Saturday, February 12, 2011

A New Day

Lately it seems I've been having a lot of trouble accomplishing things on my "to do" list.  There are a couple of reasons for this, I think.  One, pregnancy makes me tired.  REALLY tired.  And I never know when it's going to hit.  Some days I have these amazing bursts of energy.  But then there are days like today - where I didn't get to sleep until 3 am (thank you, pregnancy induced insomnia), had a horrible nights sleep, and couldn't manage to pry myself out of bed before 1 pm.  And it makes me feel flat out lousy.  I hate that I've missed out on almost an entire day when I could have been doing something productive instead of sleeping.  I feel like a failure (I know I'm not).  So back to my list of reasons.

  Two, I'm depressed and some days it takes every bit of strength I can muster to get out of bed.  Not even get dressed - just get out of bed.  It's exhausting mentally, physically, and emotionally using every fiber of your being to focus on that one task.  I know some of you may think this is ridiculous, but it's the truth.  I've had several days in a row in the past where I haven't been able to get out of bed and I'm skimming along rock bottom.  My husband takes a day off of work to help me and I call my psychiatrist and talk with her.  Usually, a medication change comes along with this.  And then there's the time it takes to adjust to this new medicine (usually about a week) until you can feel it starting to work.  

When I'm having days like these, where I feel like I can't get anything done and that it's too late in the day to do anything about it, I remember this - it's never too late to start over.  Start from where I am and go from there.  I can still be productive and do things I want to do and if I don't finish all of them, it's okay.  I've got tomorrow to look forward to.  Every day is a new day, a new beginning.  Sometimes we have to start over every hour, every minute.  Again, there is nothing wrong with this.  We (I) just have to be willing to do this.  There's no need to feel ashamed.  There's no need to feel like a failure.  And there's certainly no need to throw yourself a pity party (well, maybe a small one is okay as long as you don't dwell on it and allow yourself to move on quickly).  Just keep going.

Maureen

3 Comments:

At February 15, 2011 at 12:59 PM , Blogger jenny said...

oh i was just feeling the same way yesterday! paralyzed by "I've got to do so much" but just can't get it going. And you are right... it's never too late to just start over!!! Thank you!

 
At February 22, 2011 at 1:42 PM , Blogger Unknown said...

Hey Maureen! Thank you for sharing all of this. I pray that writing your thoughts down is cathartic and therapeutic in a way.
I am not clinically depressed, but I do struggle with what what I call discouragement.
I actually just read this today and I know it doesn't directly talk about depression. But I pray it is helpful. It was to me.

http://www.girltalkhome.com/blog/when-i-dont-feel-like-it

 
At February 22, 2011 at 2:28 PM , Blogger Maureen said...

thank you, Cheryl, i enjoyed reading that!

Task item => Quote word for word the passage of the "A New Day" blog post from "At February 22, 2011 at 1:42 PM" to "2:28 PM , Blogger Maureen said...", including both ends.

Listed records =>
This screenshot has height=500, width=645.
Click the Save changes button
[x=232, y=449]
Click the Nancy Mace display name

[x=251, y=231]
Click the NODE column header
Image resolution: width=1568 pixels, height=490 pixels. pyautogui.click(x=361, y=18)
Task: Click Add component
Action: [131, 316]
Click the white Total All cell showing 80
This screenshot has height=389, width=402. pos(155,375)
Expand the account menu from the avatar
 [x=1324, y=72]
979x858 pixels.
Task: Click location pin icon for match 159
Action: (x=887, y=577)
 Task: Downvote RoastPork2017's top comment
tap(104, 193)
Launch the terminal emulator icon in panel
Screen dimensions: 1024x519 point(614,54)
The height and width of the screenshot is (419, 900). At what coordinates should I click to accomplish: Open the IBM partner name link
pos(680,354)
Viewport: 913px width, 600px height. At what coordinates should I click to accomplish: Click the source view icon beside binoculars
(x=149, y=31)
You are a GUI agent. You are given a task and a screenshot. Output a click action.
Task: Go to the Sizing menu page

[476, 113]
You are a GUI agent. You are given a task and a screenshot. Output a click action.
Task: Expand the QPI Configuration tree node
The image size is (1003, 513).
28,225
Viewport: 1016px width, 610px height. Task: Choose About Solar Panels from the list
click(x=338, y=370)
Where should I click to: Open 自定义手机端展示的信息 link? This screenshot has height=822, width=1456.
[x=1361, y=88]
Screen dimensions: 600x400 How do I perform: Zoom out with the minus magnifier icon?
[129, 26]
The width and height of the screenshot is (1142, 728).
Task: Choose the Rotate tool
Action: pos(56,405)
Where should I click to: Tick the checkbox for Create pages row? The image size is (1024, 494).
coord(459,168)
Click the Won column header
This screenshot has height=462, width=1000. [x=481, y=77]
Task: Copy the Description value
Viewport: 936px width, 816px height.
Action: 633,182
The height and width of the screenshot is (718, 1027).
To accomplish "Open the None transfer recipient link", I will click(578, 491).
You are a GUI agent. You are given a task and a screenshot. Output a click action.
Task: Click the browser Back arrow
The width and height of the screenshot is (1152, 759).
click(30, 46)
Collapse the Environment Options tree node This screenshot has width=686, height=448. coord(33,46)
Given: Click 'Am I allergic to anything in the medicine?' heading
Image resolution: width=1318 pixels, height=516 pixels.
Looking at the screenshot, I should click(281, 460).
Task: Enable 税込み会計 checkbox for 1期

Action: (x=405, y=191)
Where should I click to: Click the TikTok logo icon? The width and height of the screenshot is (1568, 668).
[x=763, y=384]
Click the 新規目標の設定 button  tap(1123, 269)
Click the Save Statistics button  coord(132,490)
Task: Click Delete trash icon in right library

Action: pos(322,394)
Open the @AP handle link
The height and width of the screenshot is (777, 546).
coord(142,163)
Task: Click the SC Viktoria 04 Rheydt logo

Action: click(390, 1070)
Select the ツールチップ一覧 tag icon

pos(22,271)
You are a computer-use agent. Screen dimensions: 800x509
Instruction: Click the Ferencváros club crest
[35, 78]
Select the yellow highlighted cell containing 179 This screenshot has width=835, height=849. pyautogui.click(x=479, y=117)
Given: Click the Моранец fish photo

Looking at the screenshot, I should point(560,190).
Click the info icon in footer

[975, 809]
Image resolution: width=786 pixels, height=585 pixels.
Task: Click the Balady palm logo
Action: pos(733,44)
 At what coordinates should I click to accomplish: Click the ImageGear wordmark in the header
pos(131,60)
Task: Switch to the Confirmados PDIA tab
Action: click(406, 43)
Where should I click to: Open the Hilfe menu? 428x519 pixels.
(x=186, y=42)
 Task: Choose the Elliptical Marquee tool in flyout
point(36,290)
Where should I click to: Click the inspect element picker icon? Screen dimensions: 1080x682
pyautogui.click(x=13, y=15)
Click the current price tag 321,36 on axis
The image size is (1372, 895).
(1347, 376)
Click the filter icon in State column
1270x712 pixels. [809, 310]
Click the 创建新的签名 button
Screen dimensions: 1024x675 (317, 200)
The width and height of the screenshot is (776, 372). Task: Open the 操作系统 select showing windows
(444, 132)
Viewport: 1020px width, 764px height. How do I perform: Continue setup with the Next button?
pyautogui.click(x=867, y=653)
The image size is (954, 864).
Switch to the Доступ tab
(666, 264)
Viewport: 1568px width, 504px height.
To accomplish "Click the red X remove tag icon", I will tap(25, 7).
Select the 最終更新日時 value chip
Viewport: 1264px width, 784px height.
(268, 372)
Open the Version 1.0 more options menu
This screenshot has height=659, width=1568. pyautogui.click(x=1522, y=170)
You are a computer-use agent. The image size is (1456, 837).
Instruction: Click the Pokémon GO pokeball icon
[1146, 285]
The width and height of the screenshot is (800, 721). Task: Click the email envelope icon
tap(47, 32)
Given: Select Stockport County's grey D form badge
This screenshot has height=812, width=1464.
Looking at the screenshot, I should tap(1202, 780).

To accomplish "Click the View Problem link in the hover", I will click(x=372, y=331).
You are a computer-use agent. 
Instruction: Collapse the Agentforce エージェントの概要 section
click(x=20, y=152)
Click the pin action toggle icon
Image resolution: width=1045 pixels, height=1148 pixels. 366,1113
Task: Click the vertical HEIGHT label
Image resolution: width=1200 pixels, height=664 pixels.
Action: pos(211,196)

Answer for this exercise =>
At February 22, 2011 at 1:42 PM , Blogger Unknown said...

Hey Maureen! Thank you for sharing all of this. I pray that writing your thoughts down is cathartic and therapeutic in a way.
I am not clinically depressed, but I do struggle with what what I call discouragement.
I actually just read this today and I know it doesn't directly talk about depression. But I pray it is helpful. It was to me.

http://www.girltalkhome.com/blog/when-i-dont-feel-like-it

 
At February 22, 2011 at 2:28 PM , Blogger Maureen said...